═════ TEXT SECTION

There are two points which will be 17USC119 paragraph (4)(A) that seem to contradict other provisions:
** CHOOSE LOCALS, LOSE DISTANTS - When your locals become available you have 60 days to make the choice. Providers must provide a list of all eligible distants subscribers within 60 days of enactment or the subscribers lose distants.
** NO NEW DISTANTS - If you didn't have distants on October 1st, 2004, you can't get them.

However, paragraph (4)(B) specifies the following:
* AREAS WITH LOCALS ON JANUARY 1st, 2005:
** Providers have until March 1st to provide a list of all distant subscribers.
* AREAS WITHOUT LOCALS ON JANUARY 1st, 2005:
** Subscribers MUST subscribe to distants before their locals are available.
** Providers have 60 days after locals to provide a list of distant subscribers.

* Nobody can get distants after their locals are available.
* Unserved areas can still get distants. [119(4)(D)]

--- I'll skip the royalties part ---

* LOW POWER STATION - Authorized only in their own market within 35 miles of the broadcast site (except: 20 miles in the top 50 markets)
* No royalties for LPs within their 20-35 mile range. (But royalties outside?)

* SUPERSTATIONS - Opened up to commercial establishments.

* STUDY: Due June 30th, 2008 on royalty payments and penetration of locals.

* SIGNIFICANTLY VIEWED CHANNELS - Limited to subscribers taking LIL service. Digital stations permitted on equal terms. No limitation on "significatly viewed" if there is no affiliate in that market.
* A PUBLIC list must be made available of these stations within 60 days.
* Significantly Viewed are not required to be carried nor required to allow carriage.

* SINGLE DISH - "Each satellite carrier that retransmits the analog signals of local television broadcast stations in a local market shall retransmit such analog signals in such market by means of a single reception antenna and associated equipment." Digitals may be on a separate dish, but must also be grouped together.
(Technically this would allow some locals on 119, some on 110, and some on 105 or 121 in the same market if E* wanted to push their luck again.)
* Providers have ONE YEAR from enactment to fix any problems.

The confusing "CHOOSE LOCALS/LOSE DISTANTS" language is repeated in the new 47USC339(a)(2). The new 47USC228(h) backs up that language.

* UNSERVED BY DIGITAL - A study is due by Dec 31, 2005.

I probably missed something or messed it up, but that's my re-read of the CORRECT bill as passed by the house.

JL


----------



## rocatman (Nov 28, 2003)

Here are the numbers that Dish faces related to the single dish for locals legislation. Hopefully my math is correct but let me know if it is not. There are 36 markets with locals on 110 and/or 119 and 61.5 and 148. Of these 36 markets, 20 of them are in the top 25 of U.S. T.V. markets. There are 20 markets on 61.5 with 64 channels and 16 markets on 148 with 43 channels for a total of 107 channels. Note that I am not counting any markets that have all their locals on either 61.5 or 148. These 107 channels would require 9 TPs or spotbeams assuming 12 channels per TP/spotbeam. IIRC E-10 will have 45 spotbeams.

══════════

● WRITTEN REQUEST: Reproduce the part of the satellite bill post that begins at the words "--- I'll skip" and stops after the words "to commercial establishments.". Nothing in the material after the satellite bill post is needed for the work here.

═════ PROVIDED DATA

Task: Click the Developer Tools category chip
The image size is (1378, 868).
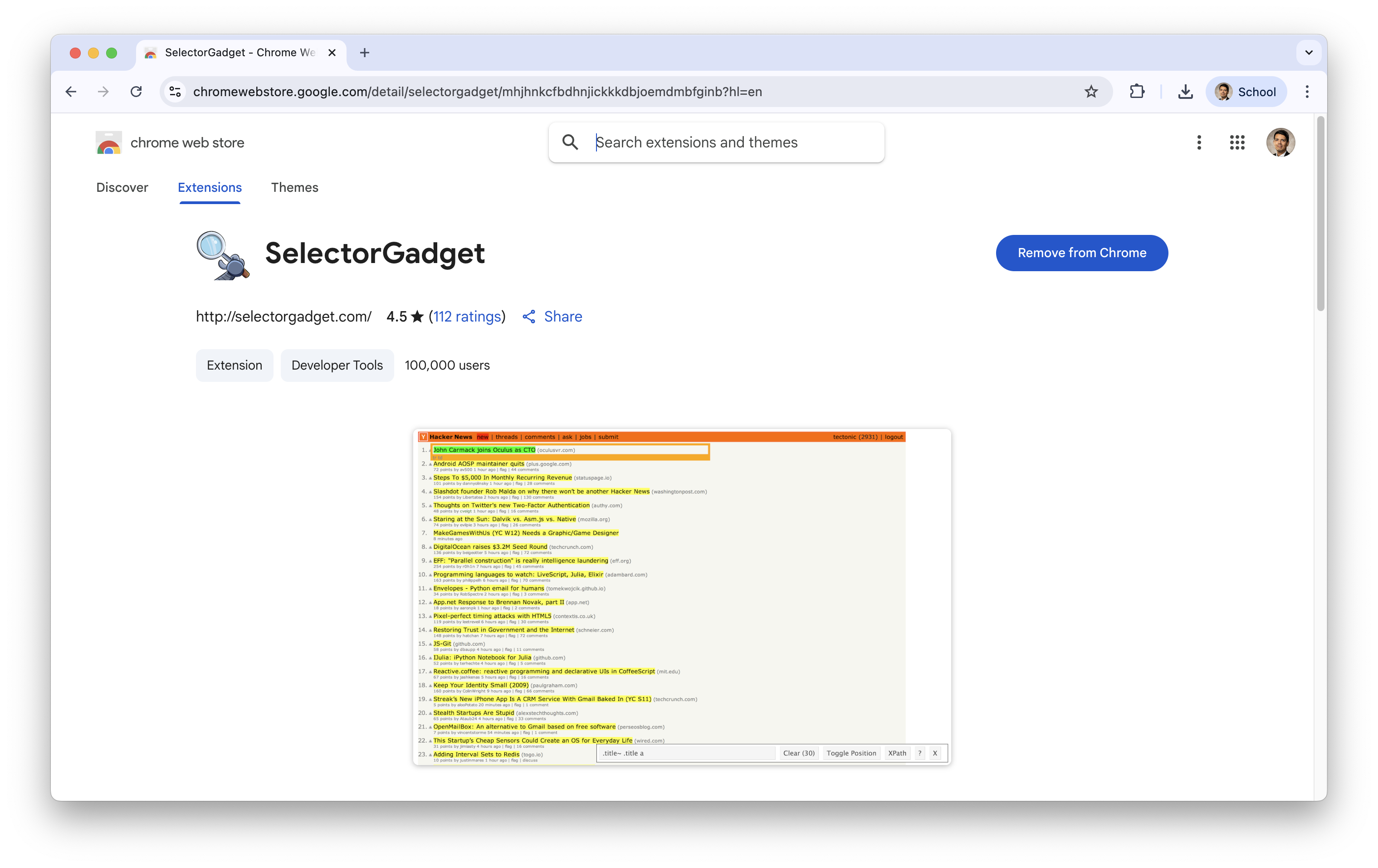Action: pyautogui.click(x=337, y=365)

══════════

● OUTPUT FOR THIS TASK:
--- I'll skip the royalties part ---

* LOW POWER STATION - Authorized only in their own market within 35 miles of the broadcast site (except: 20 miles in the top 50 markets)
* No royalties for LPs within their 20-35 mile range. (But royalties outside?)

* SUPERSTATIONS - Opened up to commercial establishments.